Fim de tarde, hora de dar um passeio de Bateau. Percorremos os principais canais da cidade, sendo que as atrações eram narradas em três línguas. Entre um canal e outro percebi que havia patos e cisnes nas águas, o que dava um toque engraçado nesse passeio. Então foi distribuído aos presentes latinhas de cerveja Heineken, pois é lá a fábrica dessa cerveja consumida no mundo todo. É possível visitar a fábrica e degustar à vontade, mas há filas intermináveis. Bom, cerveja de graça... Achei interessante que em Amsterdam uma latinha custa o dobro de uma no Brasil. Dá pra entender?
Depois de ir até o moderno e gigantesco aeroporto internacional de Schippol para 're-reconfirmar' minha passagem para o Brasil, voltei ao centro e dei um giro pela noite, onde provei um pouco de cerveja num Pub.
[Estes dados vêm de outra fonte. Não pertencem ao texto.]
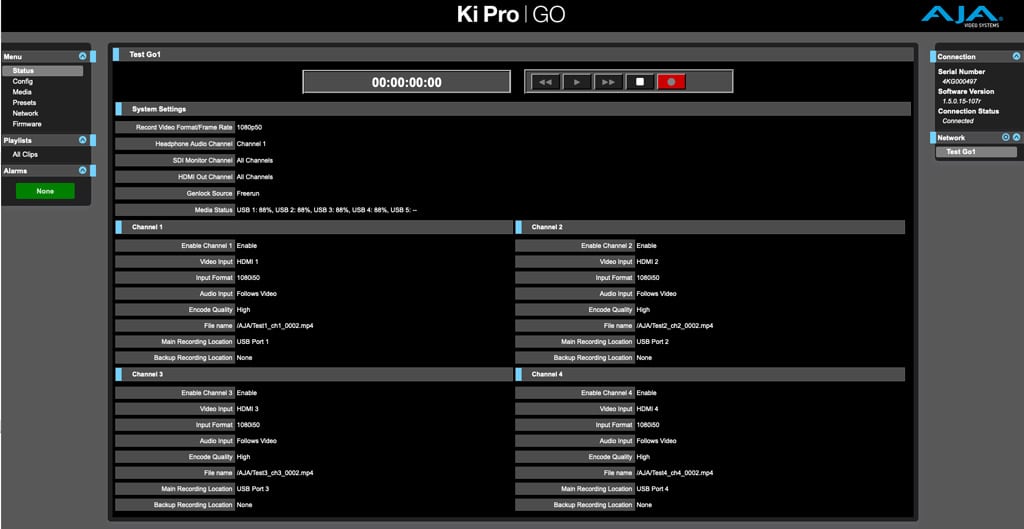Image resolution: width=1024 pixels, height=529 pixels.
Task: Open the Firmware menu item
Action: point(27,124)
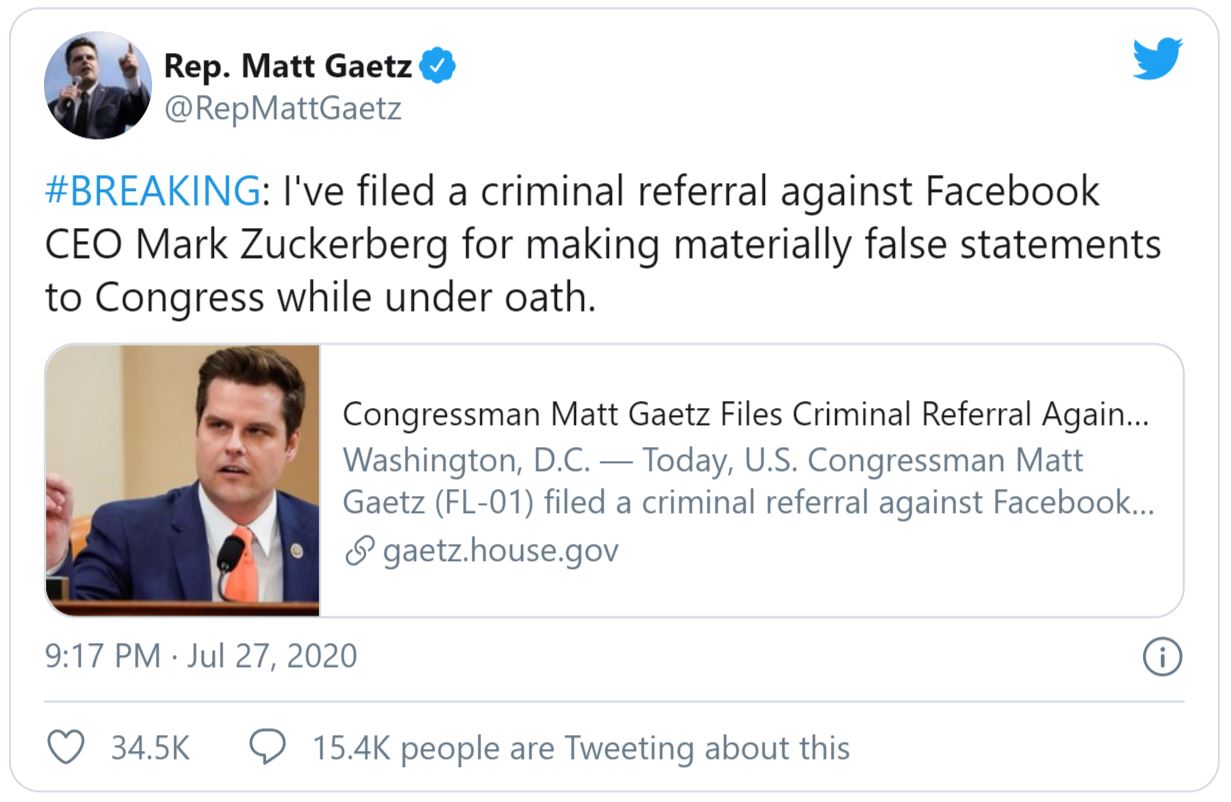Click 'Mark Zuckerberg' in the tweet text
Viewport: 1231px width, 802px height.
point(290,245)
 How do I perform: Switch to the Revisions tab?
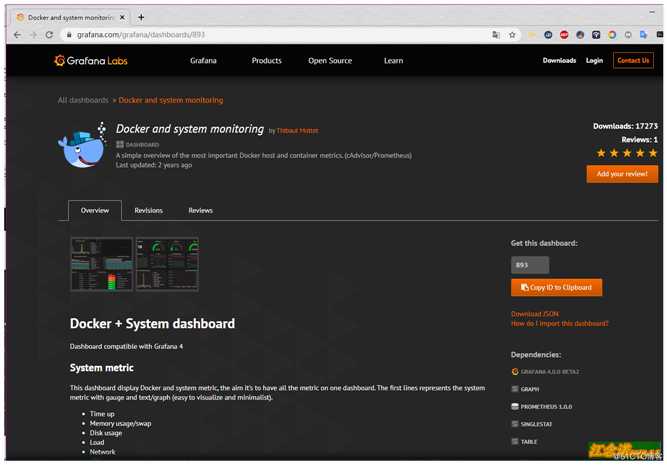148,211
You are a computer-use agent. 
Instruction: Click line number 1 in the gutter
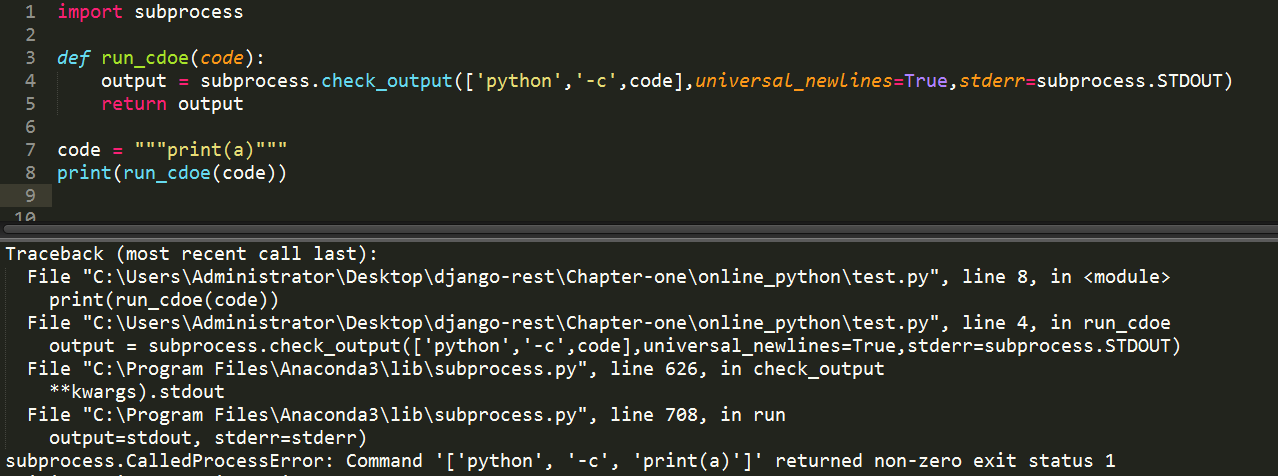click(30, 13)
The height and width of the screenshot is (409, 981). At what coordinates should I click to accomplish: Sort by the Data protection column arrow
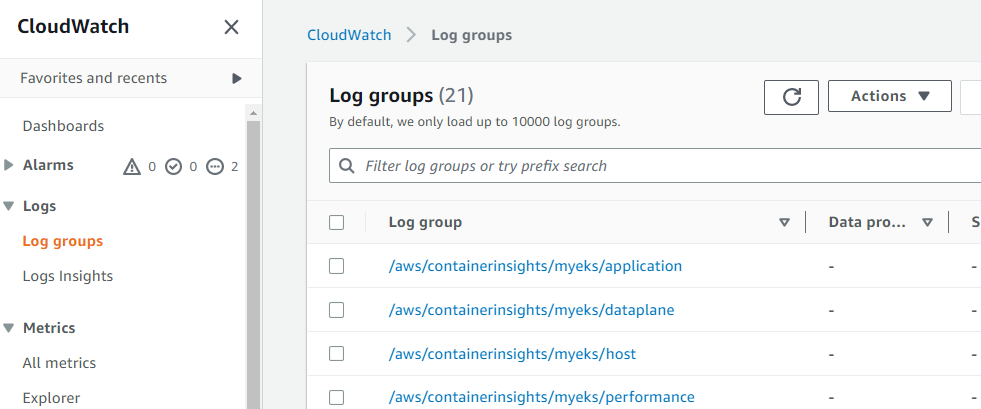927,222
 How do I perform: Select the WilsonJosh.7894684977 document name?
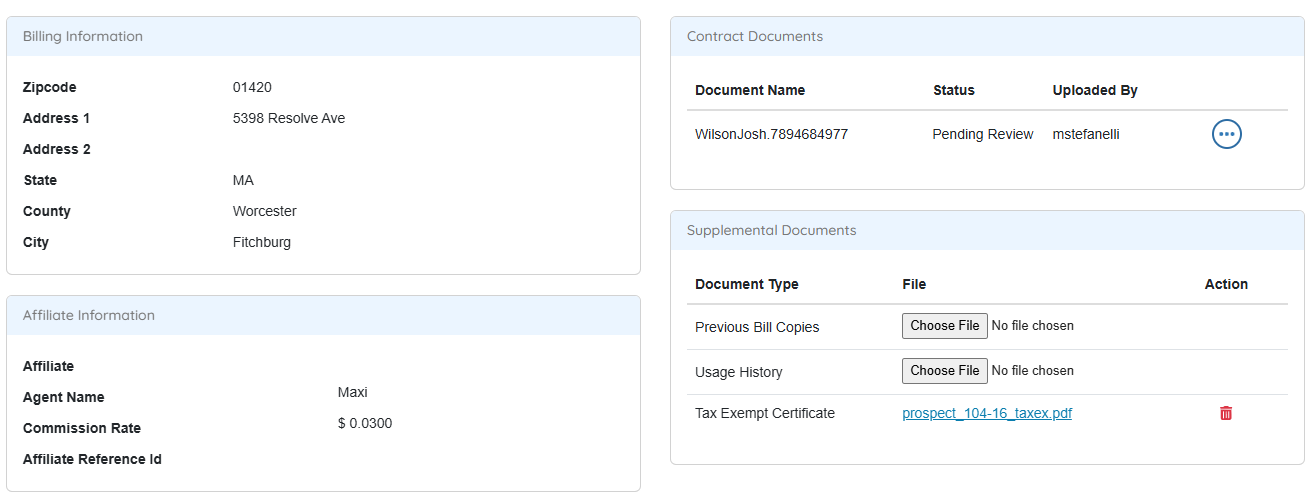(771, 134)
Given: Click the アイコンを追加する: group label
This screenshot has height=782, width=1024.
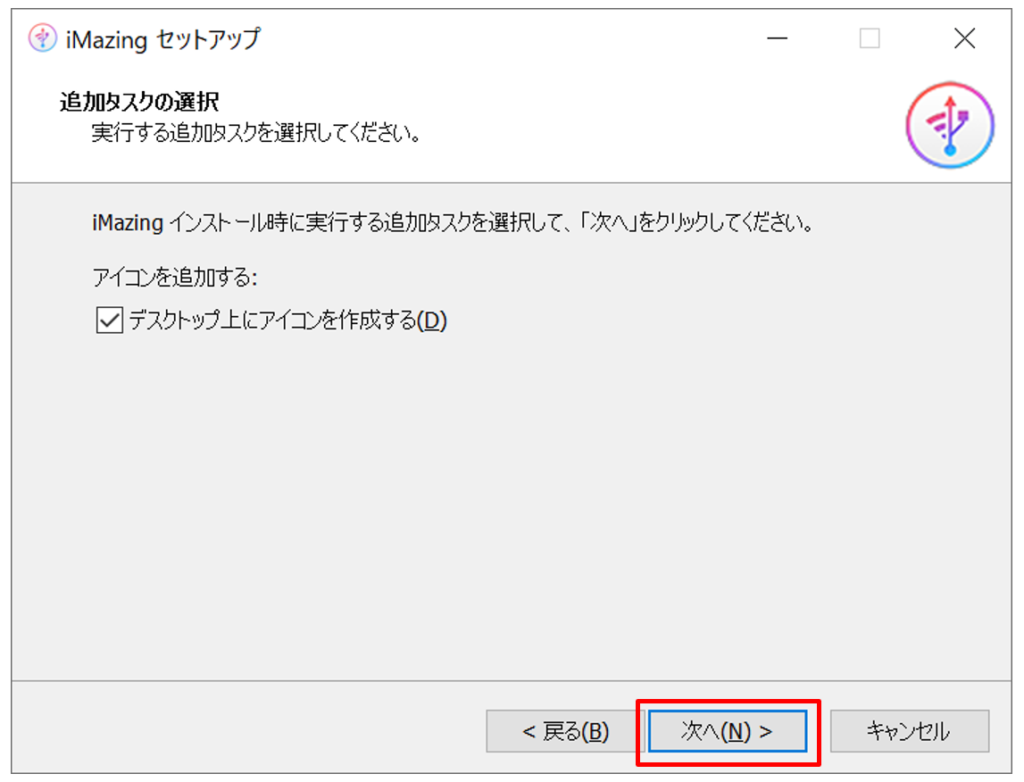Looking at the screenshot, I should pos(175,278).
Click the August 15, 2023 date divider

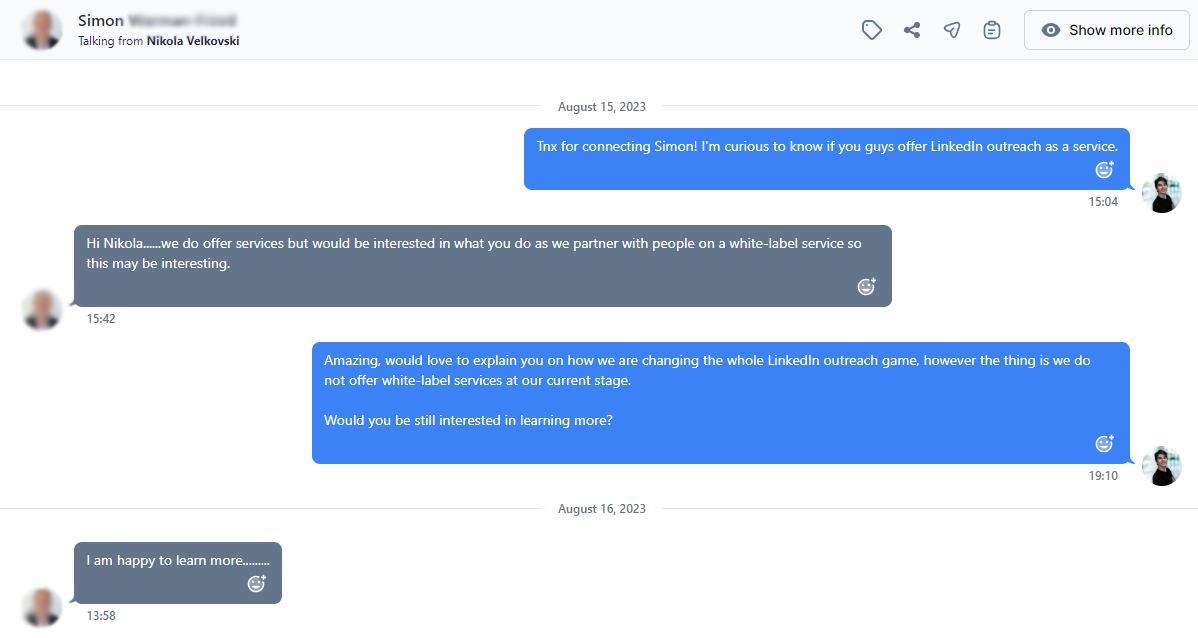(601, 107)
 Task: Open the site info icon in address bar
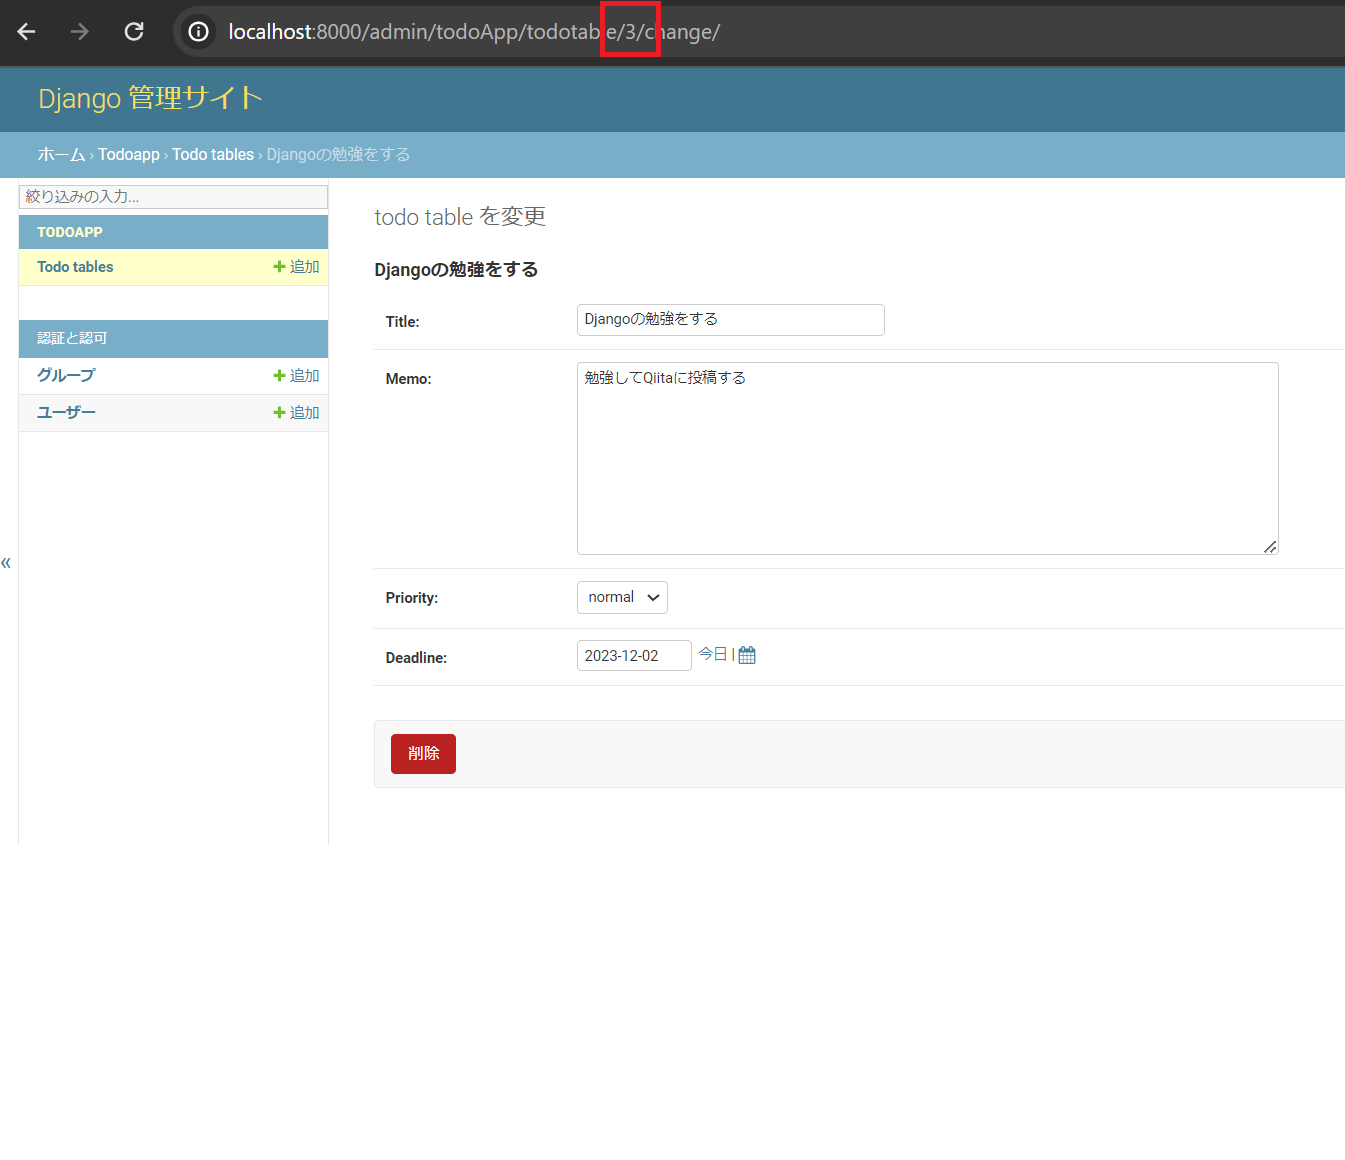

Lá quanto mais antigos os pubs, quanto mais velha e gasta a mobília, mais é procurado pelos freqüentadores que saem à noite. Há também muitos bares temáticos, para todos os gostos. Queria ver algum filme mas todos os cinemas que encontrei mostravam filmes pornôs. Coisas de Amsterdam.
Último dia. Deu tempo de conhecer o museu de Anne Frank, a casa em que essa menina judia escondia-se com a família, perseguida pelos nazistas e escreveu o famoso "Diário de Anne Frank". Em seguida uma aventura que fechou com chave de alumínio essa aventura. Aluguei uma bicicleta e fui conhecer o Vondelpark. Andar de bicicleta pela cidade é uma boa dica para conhecer tudo, mas deve-se ficar atento e permanecer na via dos ciclistas.
O parque. Esse parque é um pedaço de paraíso, cheio de fontes, lagos, esculturas e até legítimas vacas holandesas. Mesmo de bicicleta levei cerca de uma hora para contorná-lo e é onde as famílias reúnem-se aos finais de semana para piqueniques e banhos de sol. Um pequeno Éden. Na volta ainda visitei o mercado de pulgas, onde havia todo tipo de quinquilharias e bugigangas. Passei também pelo mercado de flores, onde não havia tulipas pois estávamos no outono. Ali perto vi muitas lojas de diamantes, coisa comum por lá.
E assim me despedi dessa cidade linda, louca, diferente, histórica, histérica, libidinosa, escandalosa e talvez por isso tudo, deslumbrante.